Keto Cheesecake with Blueberry Compote
🧂 Ingredients
For the Cheesecake:
16 oz (2 blocks) cream cheese, softened
½ cup powdered erythritol (or monk fruit sweetener)
2 large eggs
½ cup sour cream
¼ cup heavy cream
1 teaspoon vanilla extract
Pinch of salt
(Optional: If you want a crust, mix 1 cup almond flour + 2 tbsp melted butter + 1 tbsp sweetener and press into the pan before baking.)
For the Blueberry Compote:
1 cup fresh or frozen blueberries
2 tablespoons water
1–2 tablespoons powdered erythritol (adjust to taste)
½ teaspoon lemon juice
¼ teaspoon vanilla extract
👩🍳 Instructions
1. Preheat the Oven
Set to 325°F (165°C). Grease and line a 7–8 inch springform pan.
2. Make the Cheesecake Batter
In a large bowl, beat cream cheese until smooth.
Add sweetener and beat again until fluffy.
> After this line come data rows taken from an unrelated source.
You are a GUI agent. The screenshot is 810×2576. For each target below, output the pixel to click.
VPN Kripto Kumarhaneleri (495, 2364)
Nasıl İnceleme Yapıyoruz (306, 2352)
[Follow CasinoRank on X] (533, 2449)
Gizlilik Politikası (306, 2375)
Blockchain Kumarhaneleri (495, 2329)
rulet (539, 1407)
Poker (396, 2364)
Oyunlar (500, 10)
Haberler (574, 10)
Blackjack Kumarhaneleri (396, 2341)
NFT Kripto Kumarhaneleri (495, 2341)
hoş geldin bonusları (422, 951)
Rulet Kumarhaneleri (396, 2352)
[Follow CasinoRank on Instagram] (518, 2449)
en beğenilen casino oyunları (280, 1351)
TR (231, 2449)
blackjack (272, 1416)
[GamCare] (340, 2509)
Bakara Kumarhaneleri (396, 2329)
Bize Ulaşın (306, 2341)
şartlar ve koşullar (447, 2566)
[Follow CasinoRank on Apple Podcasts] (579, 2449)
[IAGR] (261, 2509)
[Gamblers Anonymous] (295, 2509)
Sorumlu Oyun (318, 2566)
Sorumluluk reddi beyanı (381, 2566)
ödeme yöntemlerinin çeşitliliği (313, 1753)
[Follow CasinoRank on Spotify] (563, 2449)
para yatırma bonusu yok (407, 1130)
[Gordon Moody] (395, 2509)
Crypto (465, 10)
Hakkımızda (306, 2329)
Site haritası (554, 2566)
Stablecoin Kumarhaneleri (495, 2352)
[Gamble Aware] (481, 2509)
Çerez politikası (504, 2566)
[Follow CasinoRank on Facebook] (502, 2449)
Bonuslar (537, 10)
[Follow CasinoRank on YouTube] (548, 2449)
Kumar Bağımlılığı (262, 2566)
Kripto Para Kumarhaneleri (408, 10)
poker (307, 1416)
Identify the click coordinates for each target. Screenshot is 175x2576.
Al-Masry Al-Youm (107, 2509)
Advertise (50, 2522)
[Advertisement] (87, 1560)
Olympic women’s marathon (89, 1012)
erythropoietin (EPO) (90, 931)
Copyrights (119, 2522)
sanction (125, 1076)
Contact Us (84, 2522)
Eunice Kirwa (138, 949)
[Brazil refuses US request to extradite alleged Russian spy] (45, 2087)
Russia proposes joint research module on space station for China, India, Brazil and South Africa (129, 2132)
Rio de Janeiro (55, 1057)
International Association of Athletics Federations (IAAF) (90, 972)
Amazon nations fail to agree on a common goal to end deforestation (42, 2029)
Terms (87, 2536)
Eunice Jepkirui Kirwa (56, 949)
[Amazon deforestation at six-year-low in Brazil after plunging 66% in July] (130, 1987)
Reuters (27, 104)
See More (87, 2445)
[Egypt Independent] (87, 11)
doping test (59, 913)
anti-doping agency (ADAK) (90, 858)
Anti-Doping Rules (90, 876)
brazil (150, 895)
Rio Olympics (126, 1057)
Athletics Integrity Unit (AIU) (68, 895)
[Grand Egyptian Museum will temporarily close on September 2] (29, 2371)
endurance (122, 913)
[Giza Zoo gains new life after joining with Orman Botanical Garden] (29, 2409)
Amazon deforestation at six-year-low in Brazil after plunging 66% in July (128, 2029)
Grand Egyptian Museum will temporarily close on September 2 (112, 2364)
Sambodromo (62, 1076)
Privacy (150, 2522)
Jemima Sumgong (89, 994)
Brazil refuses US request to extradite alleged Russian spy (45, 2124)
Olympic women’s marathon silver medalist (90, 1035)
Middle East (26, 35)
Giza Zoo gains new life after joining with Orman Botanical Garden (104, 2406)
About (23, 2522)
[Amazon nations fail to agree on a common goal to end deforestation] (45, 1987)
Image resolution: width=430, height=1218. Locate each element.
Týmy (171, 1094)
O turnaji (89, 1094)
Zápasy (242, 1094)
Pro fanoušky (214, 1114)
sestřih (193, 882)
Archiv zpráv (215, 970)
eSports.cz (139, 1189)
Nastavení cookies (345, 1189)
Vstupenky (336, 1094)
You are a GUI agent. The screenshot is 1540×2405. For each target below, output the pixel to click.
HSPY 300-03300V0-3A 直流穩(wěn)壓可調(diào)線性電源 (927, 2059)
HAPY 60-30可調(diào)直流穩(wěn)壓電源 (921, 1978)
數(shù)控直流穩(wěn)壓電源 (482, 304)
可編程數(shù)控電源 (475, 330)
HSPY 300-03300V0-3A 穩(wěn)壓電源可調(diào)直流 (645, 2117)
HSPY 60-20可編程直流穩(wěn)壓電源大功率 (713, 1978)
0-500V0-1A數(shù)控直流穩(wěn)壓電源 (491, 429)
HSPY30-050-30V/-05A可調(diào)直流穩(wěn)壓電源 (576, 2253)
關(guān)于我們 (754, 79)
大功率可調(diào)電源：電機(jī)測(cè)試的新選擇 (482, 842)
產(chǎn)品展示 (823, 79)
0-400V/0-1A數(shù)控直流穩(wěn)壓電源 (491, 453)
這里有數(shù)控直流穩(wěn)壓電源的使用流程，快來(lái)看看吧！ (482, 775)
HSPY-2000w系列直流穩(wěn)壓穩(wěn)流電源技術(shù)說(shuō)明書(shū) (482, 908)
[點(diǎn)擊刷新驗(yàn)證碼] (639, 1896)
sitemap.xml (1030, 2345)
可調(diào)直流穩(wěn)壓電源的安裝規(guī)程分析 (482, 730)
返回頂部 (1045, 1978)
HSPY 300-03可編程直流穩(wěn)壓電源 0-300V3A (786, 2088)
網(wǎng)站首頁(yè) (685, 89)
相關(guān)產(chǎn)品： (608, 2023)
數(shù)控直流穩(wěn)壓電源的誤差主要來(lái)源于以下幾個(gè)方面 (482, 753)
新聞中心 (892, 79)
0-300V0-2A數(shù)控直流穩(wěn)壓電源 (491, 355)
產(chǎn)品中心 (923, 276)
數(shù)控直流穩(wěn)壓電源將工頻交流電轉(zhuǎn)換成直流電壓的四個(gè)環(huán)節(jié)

Mix in eggs one at a time, then add sour cream, heavy cream, vanilla, and salt.
Beat until creamy with no lumps.
3. Bake the Cheesecake
Pour batter into the prepared pan.
Bake for 45–55 minutes, until the edges are set and the center is slightly jiggly.
Turn off the oven, crack the door open, and let it cool inside for 30 minutes (this prevents cracks).
Then chill in the fridge for at least 4 hours or overnight.
4. Make the Blueberry Compote
In a small saucepan, combine blueberries, water, sweetener, and lemon juice.
Cook over medium heat for 5–7 minutes, stirring occasionally, until the berries burst and the sauce thickens.
Remove from heat and stir in vanilla extract. Let cool completely.
5. Assemble & Serve
Slice the chilled cheesecake and spoon blueberry compote over each piece.
Enjoy a creamy, tangy, and perfectly sweet keto dessert!
🌟 Tips & Variations
Berry Swap: Try raspberries, strawberries, or a mix for variety.
Extra richness: Add 2 tbsp mascarpone cheese into the batter.
Nutty finish: Sprinkle toasted pecans or almonds over the compote before serving.